**WHAT IS REQUIRED:**
Please echo everything in the listing from the line containing "Image resolution: width=1091" down to the line containing "Action: pyautogui.click(x=83, y=711)", both included, with no changes.

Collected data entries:
[BEGIN]

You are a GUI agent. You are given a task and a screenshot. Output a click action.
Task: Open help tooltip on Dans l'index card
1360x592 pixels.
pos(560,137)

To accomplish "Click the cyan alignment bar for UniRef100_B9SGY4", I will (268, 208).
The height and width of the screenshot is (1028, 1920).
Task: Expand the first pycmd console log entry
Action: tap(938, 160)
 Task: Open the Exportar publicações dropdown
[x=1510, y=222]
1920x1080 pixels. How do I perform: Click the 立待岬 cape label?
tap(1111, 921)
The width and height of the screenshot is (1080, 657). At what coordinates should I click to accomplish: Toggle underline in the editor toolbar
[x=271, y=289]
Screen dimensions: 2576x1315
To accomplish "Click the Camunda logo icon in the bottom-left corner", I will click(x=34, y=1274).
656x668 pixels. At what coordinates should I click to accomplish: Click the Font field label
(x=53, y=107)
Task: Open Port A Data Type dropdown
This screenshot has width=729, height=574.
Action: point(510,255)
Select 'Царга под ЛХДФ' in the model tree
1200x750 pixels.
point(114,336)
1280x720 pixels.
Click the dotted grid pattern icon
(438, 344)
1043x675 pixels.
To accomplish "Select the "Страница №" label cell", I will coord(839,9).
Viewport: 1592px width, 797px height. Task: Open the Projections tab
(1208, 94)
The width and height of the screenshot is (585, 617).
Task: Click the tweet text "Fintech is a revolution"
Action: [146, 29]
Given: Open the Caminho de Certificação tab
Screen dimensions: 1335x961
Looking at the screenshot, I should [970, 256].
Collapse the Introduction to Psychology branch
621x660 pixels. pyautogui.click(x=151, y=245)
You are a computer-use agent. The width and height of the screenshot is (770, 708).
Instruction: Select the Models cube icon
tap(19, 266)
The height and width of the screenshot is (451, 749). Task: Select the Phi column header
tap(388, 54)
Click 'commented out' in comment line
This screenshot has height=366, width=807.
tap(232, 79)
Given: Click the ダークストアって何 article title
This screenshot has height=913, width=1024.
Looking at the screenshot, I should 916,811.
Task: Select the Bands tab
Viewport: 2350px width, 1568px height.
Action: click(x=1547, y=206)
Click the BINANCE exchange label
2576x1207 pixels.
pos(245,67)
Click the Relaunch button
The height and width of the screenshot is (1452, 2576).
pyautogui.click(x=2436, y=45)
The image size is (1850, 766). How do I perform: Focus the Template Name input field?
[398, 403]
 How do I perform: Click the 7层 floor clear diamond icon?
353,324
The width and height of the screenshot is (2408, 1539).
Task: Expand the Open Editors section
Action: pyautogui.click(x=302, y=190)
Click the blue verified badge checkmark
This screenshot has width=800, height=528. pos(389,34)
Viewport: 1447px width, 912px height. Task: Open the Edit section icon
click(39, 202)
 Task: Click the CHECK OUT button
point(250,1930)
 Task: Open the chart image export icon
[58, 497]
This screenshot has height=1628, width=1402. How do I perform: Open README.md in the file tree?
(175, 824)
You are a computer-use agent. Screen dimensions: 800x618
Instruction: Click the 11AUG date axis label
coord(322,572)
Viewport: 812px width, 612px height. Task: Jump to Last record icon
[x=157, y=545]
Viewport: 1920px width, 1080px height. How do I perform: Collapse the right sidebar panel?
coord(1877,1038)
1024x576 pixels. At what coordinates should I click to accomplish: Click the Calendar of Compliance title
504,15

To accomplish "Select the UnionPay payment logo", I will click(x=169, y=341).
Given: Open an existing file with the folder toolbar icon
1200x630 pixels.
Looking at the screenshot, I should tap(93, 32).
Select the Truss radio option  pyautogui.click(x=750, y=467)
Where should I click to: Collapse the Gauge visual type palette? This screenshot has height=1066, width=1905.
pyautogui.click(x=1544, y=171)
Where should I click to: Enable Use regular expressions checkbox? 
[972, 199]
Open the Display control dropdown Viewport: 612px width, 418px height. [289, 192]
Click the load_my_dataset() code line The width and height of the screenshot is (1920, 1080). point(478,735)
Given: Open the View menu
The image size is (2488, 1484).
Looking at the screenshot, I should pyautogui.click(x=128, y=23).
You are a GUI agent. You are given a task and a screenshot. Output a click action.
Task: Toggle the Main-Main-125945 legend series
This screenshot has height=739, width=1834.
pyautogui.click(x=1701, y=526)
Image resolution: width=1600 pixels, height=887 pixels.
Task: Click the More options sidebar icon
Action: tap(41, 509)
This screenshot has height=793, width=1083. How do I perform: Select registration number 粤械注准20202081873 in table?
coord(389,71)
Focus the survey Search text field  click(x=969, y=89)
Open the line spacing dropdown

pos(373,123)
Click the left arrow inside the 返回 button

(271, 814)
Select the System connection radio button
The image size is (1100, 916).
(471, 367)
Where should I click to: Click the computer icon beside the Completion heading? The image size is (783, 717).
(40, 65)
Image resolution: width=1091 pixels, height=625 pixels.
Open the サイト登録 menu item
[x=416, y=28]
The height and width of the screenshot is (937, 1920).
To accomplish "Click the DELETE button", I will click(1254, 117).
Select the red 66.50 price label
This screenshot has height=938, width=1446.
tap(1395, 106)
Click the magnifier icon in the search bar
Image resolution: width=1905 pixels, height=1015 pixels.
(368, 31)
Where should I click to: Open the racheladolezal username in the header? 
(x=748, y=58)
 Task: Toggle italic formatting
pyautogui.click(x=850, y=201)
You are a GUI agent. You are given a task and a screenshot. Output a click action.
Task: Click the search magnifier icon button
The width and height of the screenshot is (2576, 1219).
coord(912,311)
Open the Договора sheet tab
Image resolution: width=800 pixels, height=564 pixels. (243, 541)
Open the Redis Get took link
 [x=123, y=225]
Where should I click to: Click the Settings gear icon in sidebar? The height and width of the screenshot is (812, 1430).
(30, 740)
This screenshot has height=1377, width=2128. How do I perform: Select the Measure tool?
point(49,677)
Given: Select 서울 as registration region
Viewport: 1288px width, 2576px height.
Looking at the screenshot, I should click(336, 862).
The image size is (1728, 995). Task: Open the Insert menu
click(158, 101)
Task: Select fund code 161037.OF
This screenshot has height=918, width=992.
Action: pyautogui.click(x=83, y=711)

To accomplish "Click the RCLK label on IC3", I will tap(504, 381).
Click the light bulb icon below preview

[END]

**RIGHT ANSWER:**
Image resolution: width=1091 pixels, height=625 pixels.
Open the サイト登録 menu item
[x=416, y=28]
The height and width of the screenshot is (937, 1920).
To accomplish "Click the DELETE button", I will click(1254, 117).
Select the red 66.50 price label
This screenshot has height=938, width=1446.
tap(1395, 106)
Click the magnifier icon in the search bar
Image resolution: width=1905 pixels, height=1015 pixels.
(368, 31)
Where should I click to: Open the racheladolezal username in the header? 
(x=748, y=58)
 Task: Toggle italic formatting
pyautogui.click(x=850, y=201)
You are a GUI agent. You are given a task and a screenshot. Output a click action.
Task: Click the search magnifier icon button
The width and height of the screenshot is (2576, 1219).
coord(912,311)
Open the Договора sheet tab
Image resolution: width=800 pixels, height=564 pixels. (243, 541)
Open the Redis Get took link
 [x=123, y=225]
Where should I click to: Click the Settings gear icon in sidebar? The height and width of the screenshot is (812, 1430).
(30, 740)
This screenshot has height=1377, width=2128. How do I perform: Select the Measure tool?
point(49,677)
Given: Select 서울 as registration region
Viewport: 1288px width, 2576px height.
Looking at the screenshot, I should click(336, 862).
The image size is (1728, 995). Task: Open the Insert menu
click(158, 101)
Task: Select fund code 161037.OF
This screenshot has height=918, width=992.
Action: pyautogui.click(x=83, y=711)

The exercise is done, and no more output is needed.